Al menos no había errado en mi primera elección de transporte en la ciudad. El coche era más amplio que los de su clase en América, y desde luego la habitabilidad resultaba muy cómoda. Era el lujo que más agradecía yo en aquel momento: hundirme en los cojines de un carruaje, sin apenas notar el movimiento de ruedas y caballos, a los que el cochero mantenía a un trote corto mientras nos acercábamos a mi futuro alojamiento. Este recorrido, recuerden, seguía a dos semanas en el mar, tras zarpar precipitadamente del puerto de Baltimore, hacer escala en Dover y pernoctar allí antes de volver a embarcar para Francia, donde un tren me condujo a París en seis horas. Así que la idea de dormir en una cama ¡me cautivaba! Ignoraba que en breve iba a ser despojado de mi recién recuperada comodidad y amenazado con una espada.
Mi tranquilidad se vio sacudida cuando el carruaje se inclinó de repente en una curva cerrada y luego un traqueteo, antes de detenerse bruscamente. El commissionnaire profirió un juramento y se apeó del pescante.
– ¡Vaya, un socavón! -me dijo, aliviado-. ¡Creí que se había soltado una rueda! Entonces estaríamos…
Pude ver por la ventanilla los rasgos de su cara, súbitamente pálida, como si hubiera caído en un silencio sumamente respetuoso. Aquella expresión se mezcló con otra de miedo antes de que se escabullera lejos de su carruaje.
– ¡Eh, venga aquí, cochero! -grité-. ¿Adónde ha ido usted, monsieur?
Asomándome a la ventanilla, mis ojos se posaron en un hombre rechoncho, con un ondeante gabán azul brillante abotonado hasta el cuello. Llevaba un ancho bigote y una barba exquisitamente peinada y recortada. Pensé apearme y preguntar al desconocido si había visto qué camino había tomado el commissionnaire huido. En vez de eso, aquel hombre abrió la portezuela y montó con gestos de gran cortesía.

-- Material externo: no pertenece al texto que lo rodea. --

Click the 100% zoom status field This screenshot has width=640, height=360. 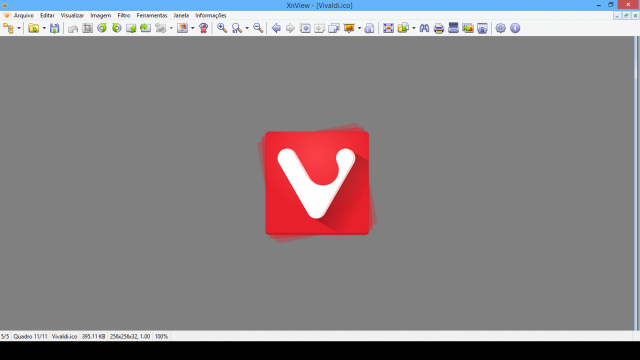point(161,336)
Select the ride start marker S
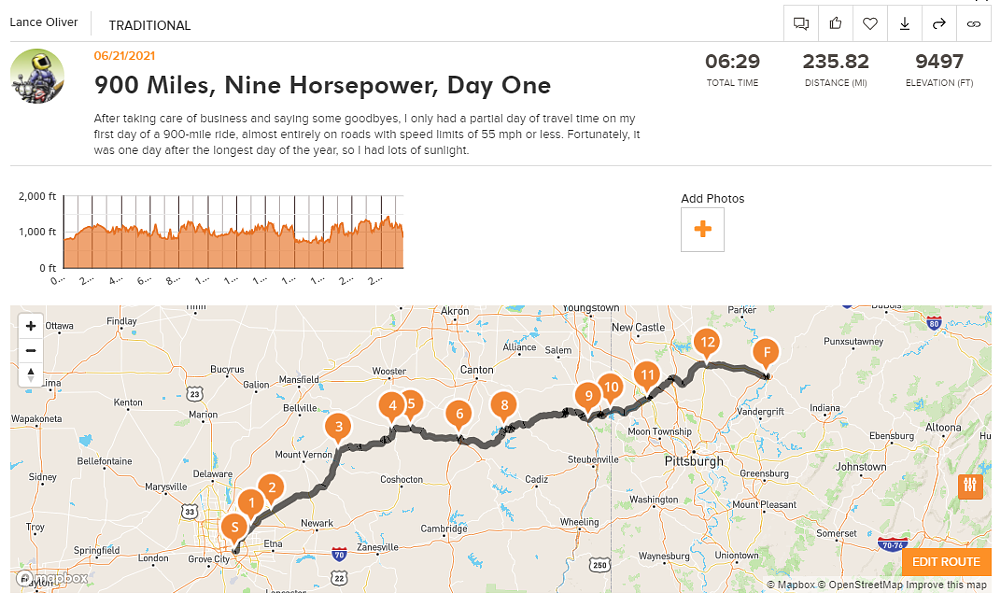The image size is (1000, 602). [x=235, y=527]
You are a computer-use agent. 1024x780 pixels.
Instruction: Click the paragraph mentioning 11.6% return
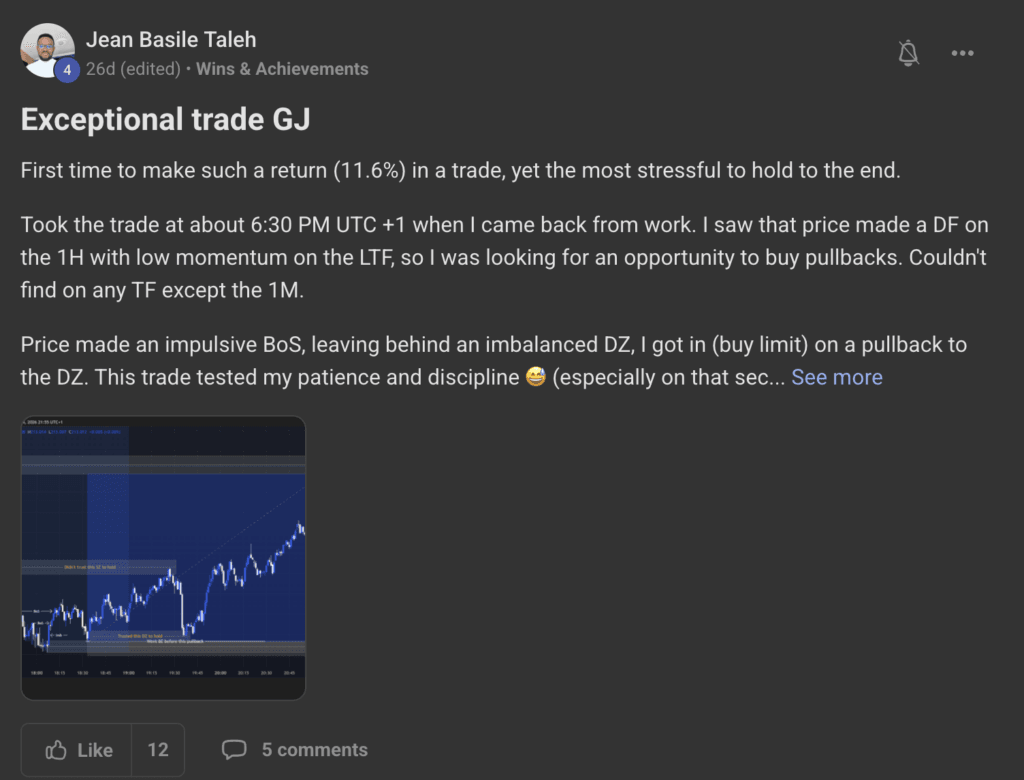(x=460, y=170)
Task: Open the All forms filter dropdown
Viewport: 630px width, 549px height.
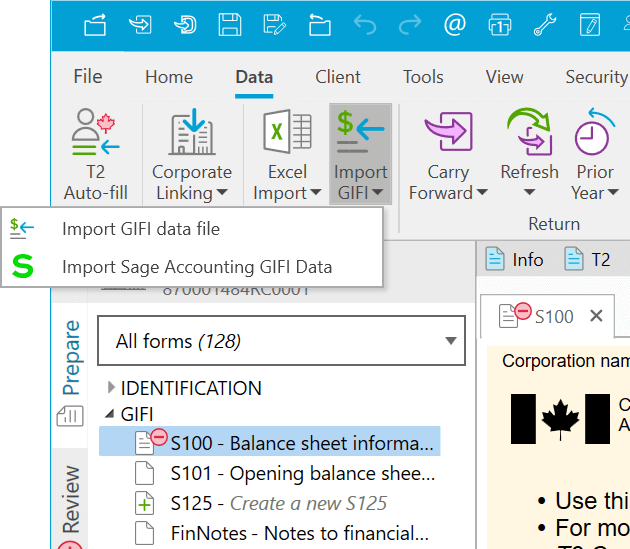Action: coord(281,342)
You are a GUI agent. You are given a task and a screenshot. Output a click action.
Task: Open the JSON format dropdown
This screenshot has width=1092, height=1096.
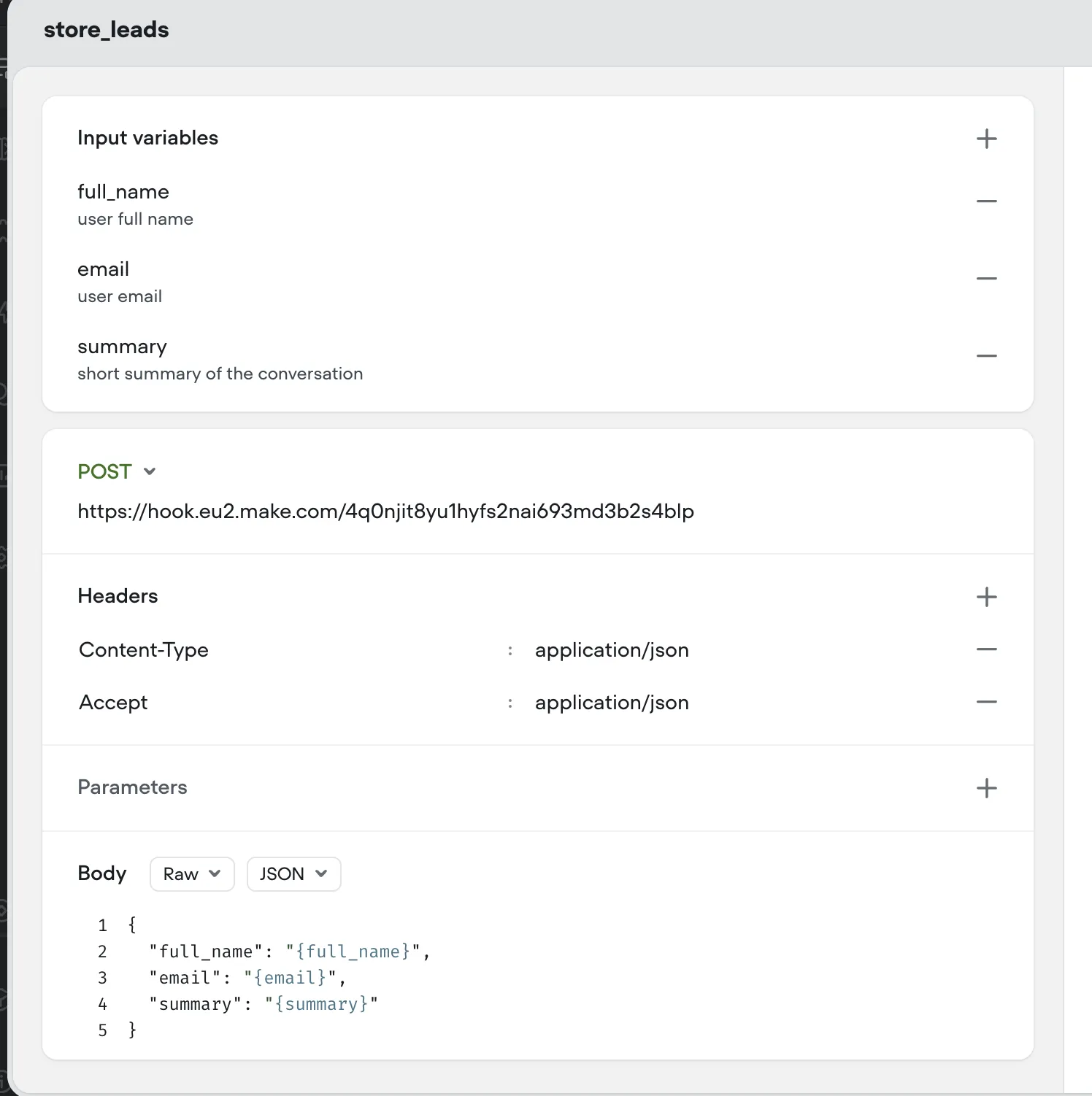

Decía algo en francés, pero yo estaba demasiado aturdido para recurrir a mi rudimentaria comprensión de esa lengua. Mi primer pensamiento fue deslizarme por el otro lado. Me moví en esa dirección, sólo para encontrar, al abrir la portezuela, mi camino cortado por otro hombre ataviado con el mismo gabán de una sola hilera de botones. Se echó atrás el faldón para mostrar un sable que pendía perpendicularmente de su brillante cinto negro. Quedé hipnotizado ante la vista del arma, que relucía al sol. Su mano tropezó como de pasada con la empuñadura, a la que dio unos golpecitos al tiempo que asentía con la cabeza dirigiéndose a mí.
– Allons done!
– ¡Policía! -exclamé, volviéndome hacia el hombre sentado junto a mí, y sintiéndome a medias aliviado y atemorizado-. ¿Ustedes son de la policía, monsieur?